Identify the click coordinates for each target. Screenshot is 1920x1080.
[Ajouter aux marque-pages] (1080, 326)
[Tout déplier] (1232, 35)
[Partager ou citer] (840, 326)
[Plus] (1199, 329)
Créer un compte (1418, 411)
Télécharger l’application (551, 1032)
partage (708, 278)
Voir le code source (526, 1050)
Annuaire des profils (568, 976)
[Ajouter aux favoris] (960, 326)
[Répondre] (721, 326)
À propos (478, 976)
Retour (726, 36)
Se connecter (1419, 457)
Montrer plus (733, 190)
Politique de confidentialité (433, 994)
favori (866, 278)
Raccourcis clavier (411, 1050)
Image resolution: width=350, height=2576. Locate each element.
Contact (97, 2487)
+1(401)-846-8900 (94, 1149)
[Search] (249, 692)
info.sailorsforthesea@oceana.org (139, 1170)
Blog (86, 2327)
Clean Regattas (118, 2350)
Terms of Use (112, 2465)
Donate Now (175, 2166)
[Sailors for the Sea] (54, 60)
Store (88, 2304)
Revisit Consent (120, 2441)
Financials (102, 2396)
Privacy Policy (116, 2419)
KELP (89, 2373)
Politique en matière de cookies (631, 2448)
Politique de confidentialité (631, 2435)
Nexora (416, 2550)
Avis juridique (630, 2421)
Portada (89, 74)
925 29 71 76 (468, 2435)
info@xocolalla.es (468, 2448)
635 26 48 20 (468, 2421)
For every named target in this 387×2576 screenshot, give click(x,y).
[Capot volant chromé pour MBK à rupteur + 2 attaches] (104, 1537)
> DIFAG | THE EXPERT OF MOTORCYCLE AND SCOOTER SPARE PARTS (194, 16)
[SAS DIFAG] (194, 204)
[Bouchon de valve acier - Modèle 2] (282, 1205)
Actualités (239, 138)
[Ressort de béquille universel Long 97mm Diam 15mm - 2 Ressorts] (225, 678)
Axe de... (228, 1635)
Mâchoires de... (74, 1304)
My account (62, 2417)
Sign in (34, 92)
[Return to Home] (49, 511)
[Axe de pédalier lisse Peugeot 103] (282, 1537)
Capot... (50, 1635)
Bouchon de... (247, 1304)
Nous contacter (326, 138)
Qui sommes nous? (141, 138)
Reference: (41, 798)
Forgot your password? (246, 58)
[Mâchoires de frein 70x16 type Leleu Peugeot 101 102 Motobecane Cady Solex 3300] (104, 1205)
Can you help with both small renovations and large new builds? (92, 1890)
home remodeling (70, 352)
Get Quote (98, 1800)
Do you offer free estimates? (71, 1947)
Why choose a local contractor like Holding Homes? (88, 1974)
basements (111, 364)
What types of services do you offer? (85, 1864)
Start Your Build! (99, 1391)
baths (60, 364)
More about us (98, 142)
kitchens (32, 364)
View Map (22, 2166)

* * * * * * *

* [Activity] In the listing above, reproduce the first line and each one after it through the line that contains "favori (866, 278)".

* [Exercise response]
Identify the click coordinates for each target. Screenshot is 1920x1080.
[Ajouter aux marque-pages] (1080, 326)
[Tout déplier] (1232, 35)
[Partager ou citer] (840, 326)
[Plus] (1199, 329)
Créer un compte (1418, 411)
Télécharger l’application (551, 1032)
partage (708, 278)
Voir le code source (526, 1050)
Annuaire des profils (568, 976)
[Ajouter aux favoris] (960, 326)
[Répondre] (721, 326)
À propos (478, 976)
Retour (726, 36)
Se connecter (1419, 457)
Montrer plus (733, 190)
Politique de confidentialité (433, 994)
favori (866, 278)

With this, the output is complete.